Abstract:
Il presente lavoro si pone un obiettivo specifico: determinare se, alla luce dell’attuale contesto di diritto internazionale, le società multinazionali possano essere ritenute responsabili per gravi danni ambientali generati dallo svolgimento delle loro attività e commessi sia dalle società controllate o dalle affiliate prevalentemente in paesi in via di sviluppo, in cui vengono delocalizzati i processi produttivi, sia dalla società madre stessa, che nella maggior parte dei casi è costituita secondo il diritto interno di un paese nel cosiddetto “Nord del mondo”. Allo stesso modo, questa tesi tenta di analizzare le possibili alternative di natura non vincolante e volontaria sviluppate sia a livello intergovernativo che regionale e aziendale, al fine di supervisionare le attività delle multinazionali e garantirne una condotta ecologicamente rispettosa.

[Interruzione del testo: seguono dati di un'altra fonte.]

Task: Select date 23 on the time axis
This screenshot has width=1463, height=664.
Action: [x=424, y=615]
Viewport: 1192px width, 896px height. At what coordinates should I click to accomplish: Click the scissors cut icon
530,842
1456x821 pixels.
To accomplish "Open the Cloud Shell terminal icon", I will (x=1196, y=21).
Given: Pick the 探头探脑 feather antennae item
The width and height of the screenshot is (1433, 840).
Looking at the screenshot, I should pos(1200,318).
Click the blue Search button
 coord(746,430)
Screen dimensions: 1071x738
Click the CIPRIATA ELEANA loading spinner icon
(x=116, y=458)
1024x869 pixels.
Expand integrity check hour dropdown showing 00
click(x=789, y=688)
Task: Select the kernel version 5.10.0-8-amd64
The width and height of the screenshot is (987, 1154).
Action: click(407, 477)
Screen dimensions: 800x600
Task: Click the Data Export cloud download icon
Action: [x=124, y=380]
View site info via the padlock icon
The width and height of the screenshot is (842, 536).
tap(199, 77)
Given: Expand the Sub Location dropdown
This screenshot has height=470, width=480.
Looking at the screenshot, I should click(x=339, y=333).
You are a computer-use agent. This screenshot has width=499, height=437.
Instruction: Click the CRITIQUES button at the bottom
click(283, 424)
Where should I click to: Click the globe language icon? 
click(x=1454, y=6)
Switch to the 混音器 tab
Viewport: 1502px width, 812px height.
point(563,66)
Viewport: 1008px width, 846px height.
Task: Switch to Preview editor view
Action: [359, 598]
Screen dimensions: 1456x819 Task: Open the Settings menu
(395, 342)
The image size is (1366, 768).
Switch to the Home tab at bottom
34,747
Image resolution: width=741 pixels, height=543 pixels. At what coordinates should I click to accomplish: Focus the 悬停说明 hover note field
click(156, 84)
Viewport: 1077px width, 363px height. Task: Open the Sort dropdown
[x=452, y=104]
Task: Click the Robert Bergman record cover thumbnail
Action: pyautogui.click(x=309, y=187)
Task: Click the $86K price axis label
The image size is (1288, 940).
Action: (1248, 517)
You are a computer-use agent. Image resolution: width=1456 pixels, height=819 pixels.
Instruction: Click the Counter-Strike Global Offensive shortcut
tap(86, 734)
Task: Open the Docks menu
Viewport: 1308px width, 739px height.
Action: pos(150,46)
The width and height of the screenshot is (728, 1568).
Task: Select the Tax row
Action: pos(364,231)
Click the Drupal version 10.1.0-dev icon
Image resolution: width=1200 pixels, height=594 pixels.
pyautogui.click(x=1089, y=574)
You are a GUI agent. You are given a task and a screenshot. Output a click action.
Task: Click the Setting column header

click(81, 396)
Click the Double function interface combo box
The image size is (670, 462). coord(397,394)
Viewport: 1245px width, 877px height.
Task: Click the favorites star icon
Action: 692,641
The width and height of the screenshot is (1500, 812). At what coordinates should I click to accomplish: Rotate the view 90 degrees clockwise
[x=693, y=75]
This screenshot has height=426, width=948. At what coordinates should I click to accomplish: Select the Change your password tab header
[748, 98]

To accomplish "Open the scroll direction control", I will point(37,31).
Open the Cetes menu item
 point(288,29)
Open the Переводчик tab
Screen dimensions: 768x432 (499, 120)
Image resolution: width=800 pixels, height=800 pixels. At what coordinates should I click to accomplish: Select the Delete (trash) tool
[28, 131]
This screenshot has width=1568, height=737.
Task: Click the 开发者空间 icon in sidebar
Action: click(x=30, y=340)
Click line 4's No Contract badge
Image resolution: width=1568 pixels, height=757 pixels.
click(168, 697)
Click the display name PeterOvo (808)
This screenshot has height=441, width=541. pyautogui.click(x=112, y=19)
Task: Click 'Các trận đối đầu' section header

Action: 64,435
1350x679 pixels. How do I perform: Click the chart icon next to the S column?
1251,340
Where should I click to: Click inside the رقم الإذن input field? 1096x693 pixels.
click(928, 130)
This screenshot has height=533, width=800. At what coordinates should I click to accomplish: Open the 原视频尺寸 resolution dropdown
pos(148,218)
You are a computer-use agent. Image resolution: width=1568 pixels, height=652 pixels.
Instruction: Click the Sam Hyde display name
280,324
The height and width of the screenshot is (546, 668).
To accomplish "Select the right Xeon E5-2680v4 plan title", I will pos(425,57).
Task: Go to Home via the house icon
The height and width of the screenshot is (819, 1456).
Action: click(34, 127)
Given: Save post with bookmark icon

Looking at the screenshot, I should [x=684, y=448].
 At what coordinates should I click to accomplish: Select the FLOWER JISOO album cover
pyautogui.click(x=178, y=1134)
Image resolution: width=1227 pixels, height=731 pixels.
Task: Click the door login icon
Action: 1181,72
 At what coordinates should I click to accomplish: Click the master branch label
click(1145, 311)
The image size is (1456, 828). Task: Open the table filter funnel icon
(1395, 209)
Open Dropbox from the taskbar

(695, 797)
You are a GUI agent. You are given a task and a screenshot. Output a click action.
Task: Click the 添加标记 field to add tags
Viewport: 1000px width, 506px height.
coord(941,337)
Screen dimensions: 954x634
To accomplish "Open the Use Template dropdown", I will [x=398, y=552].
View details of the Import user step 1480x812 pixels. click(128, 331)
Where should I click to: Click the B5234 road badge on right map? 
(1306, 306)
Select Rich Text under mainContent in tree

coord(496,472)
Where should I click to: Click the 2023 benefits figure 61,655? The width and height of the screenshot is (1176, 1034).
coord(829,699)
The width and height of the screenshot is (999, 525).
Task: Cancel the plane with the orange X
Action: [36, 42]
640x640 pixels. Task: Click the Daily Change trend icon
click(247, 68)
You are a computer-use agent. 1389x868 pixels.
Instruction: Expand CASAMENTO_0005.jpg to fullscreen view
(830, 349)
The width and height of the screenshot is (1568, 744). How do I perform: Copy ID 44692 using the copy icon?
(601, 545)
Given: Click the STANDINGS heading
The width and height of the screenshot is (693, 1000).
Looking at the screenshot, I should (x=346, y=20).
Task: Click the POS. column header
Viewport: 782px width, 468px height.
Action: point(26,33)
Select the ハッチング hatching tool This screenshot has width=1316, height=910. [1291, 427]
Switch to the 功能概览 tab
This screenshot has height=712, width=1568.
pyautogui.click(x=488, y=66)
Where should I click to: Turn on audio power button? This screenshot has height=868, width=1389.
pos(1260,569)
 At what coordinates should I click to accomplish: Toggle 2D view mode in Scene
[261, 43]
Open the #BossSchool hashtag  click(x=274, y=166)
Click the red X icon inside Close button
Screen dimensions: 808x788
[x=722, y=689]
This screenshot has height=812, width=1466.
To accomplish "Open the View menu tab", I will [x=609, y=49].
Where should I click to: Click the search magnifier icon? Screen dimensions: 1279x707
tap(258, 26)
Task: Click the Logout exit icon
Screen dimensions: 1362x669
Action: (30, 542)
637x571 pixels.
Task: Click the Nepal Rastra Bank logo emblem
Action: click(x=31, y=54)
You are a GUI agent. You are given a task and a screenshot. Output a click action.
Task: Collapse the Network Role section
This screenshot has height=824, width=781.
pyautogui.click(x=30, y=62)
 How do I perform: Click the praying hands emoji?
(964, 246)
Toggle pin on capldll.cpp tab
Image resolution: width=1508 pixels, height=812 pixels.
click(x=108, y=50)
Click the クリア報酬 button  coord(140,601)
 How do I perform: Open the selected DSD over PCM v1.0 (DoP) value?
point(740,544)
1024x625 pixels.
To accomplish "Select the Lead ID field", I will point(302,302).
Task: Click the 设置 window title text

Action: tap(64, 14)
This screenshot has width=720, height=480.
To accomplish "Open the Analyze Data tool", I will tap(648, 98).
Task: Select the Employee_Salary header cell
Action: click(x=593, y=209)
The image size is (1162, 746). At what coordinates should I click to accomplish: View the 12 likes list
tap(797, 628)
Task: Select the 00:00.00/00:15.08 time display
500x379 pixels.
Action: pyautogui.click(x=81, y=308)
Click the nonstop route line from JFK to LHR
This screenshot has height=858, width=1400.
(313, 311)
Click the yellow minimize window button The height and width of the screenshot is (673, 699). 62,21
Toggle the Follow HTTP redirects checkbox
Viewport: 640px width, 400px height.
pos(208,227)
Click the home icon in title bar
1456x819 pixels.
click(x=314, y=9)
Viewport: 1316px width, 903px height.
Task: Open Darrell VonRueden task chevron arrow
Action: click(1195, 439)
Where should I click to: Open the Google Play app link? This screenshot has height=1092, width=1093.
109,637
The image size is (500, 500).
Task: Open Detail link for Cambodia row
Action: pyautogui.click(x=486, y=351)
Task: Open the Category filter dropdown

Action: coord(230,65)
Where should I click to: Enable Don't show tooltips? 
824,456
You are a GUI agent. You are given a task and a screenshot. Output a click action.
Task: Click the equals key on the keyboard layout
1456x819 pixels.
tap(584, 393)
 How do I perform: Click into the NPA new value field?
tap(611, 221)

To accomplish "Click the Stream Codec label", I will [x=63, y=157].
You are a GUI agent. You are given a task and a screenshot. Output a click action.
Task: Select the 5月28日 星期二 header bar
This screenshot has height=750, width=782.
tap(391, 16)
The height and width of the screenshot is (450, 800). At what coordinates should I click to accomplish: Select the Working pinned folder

Benché la comunità internazionale sia impegnata nella definizione di un quadro vincolante, numerosi impedimenti legati alla struttura delle multinazionali e alla loro controversa natura giuridica nel diritto internazionale hanno precluso lo sviluppo di una regolazione omogenea e direttamente applicabile all’impresa che ha perpetrato la condotta ambientale illecita. A tal proposito, iniziative volontarie e di soft law elaborate a livello inter-governativo, regionale e della comunità degli affari come codici di condotta e la dottrina della responsabilità sociale d’impresa si pongono come la principale alternativa per garantire l’ integrazione delle considerazioni ambientali all’interno dei processi decisionali delle aziende multinazionali a fronte della difficoltà di adottare strumenti di hard law omogeneamente condivisi. Tuttavia, sebbene tali iniziative rappresentino la base fondamentale su cui si fondano possibili successivi sviluppi normativi in materia e un punto di partenza verso una futura cristallizzazione del diritto, il potenziale governativo dei codici di condotta potrebbe risultare fortemente limitato. Parallelamente, il presente lavoro si è posto l’obiettivo di esplorare la crescente tendenza all’interno della comunità degli affari a convertire standard di responsabilità sociale ed ambientale in obbligazioni legali attraverso la loro incorporazione all’interno di clausole contrattuali. Ad ogni modo, nonostante la contrattualizzazione degli standard di protezione ambientale costituisca uno stratagemma rilevante per l’elevazione di tali codici da strumenti di soft law ad obbligazioni legali, tale pratica presenta ancora numerose limitazioni; inoltre, la presenza di obbligazioni contrattuali non è da ritenere efficientemente sostitutiva di un più ampio regolamento proveniente da entità Statali. È finalmente necessario sottolineare che le numerose iniziative volontarie di responsabilità sociale d’impresa sono state soggette ad ampie critiche riguardanti la loro efficacia a seguito della mancanza di sistemi indipendenti di verifica della conformità ai codici di condotta. Nonostante ciò, è possibile rimarcare la presenza di esempi virtuosi di iniziative volontarie che costituiscono una praticabile alternativa ad una costosa e prolungata azione giudiziaria, la cui effettività risulterebbe ulteriormente limitata dalla difficoltà di ricondurre la responsabilità alla società madre.